• [Parts of the exercise]:
1 > Print the part of the mbuf cluster thread that starts at "Download raw body." and ends at "can be freed.", word for word.
2 > List every time of day that appears in the mbuf cluster thread.

Download raw body.
mbuf cluster m_extref_mtx contention
On Wed, Feb 11, 2026 at 12:26:15PM +1000, David Gwynne wrote:
> On Tue, Feb 10, 2026 at 07:21:56PM -0500, Alexander Bluhm wrote:
> > On Tue, Feb 10, 2026 at 05:11:14PM +1000, David Gwynne wrote:
> > > the approach freebsd appears to have taken here is reference counting
> > > the shared cluster. one of the mbufs is picked to contain a reference
> > > counter, and the other mbufs pointed at it and use it to coordinate
> > > when the memory can be freed.

• [Listed records]:
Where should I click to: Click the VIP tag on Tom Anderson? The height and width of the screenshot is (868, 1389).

--

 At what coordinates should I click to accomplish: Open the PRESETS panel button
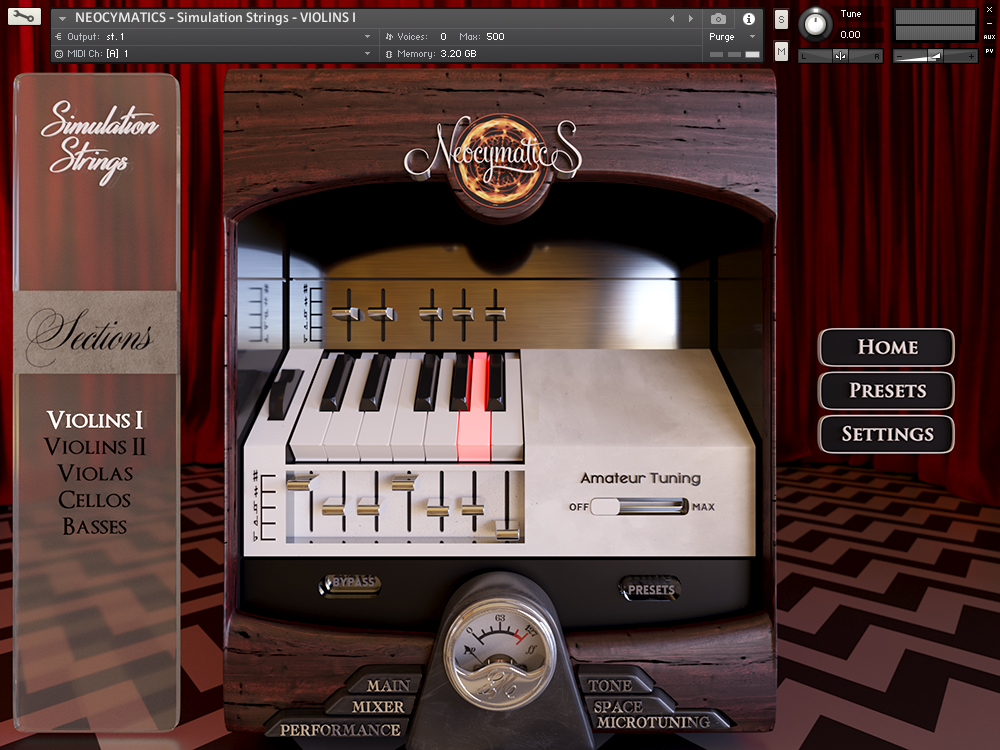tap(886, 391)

• [Solutions for each task]:
1 >
Download raw body.
mbuf cluster m_extref_mtx contention
On Wed, Feb 11, 2026 at 12:26:15PM +1000, David Gwynne wrote:
> On Tue, Feb 10, 2026 at 07:21:56PM -0500, Alexander Bluhm wrote:
> > On Tue, Feb 10, 2026 at 05:11:14PM +1000, David Gwynne wrote:
> > > the approach freebsd appears to have taken here is reference counting
> > > the shared cluster. one of the mbufs is picked to contain a reference
> > > counter, and the other mbufs pointed at it and use it to coordinate
> > > when the memory can be freed.

2 >
12:26:15PM
07:21:56PM
05:11:14PM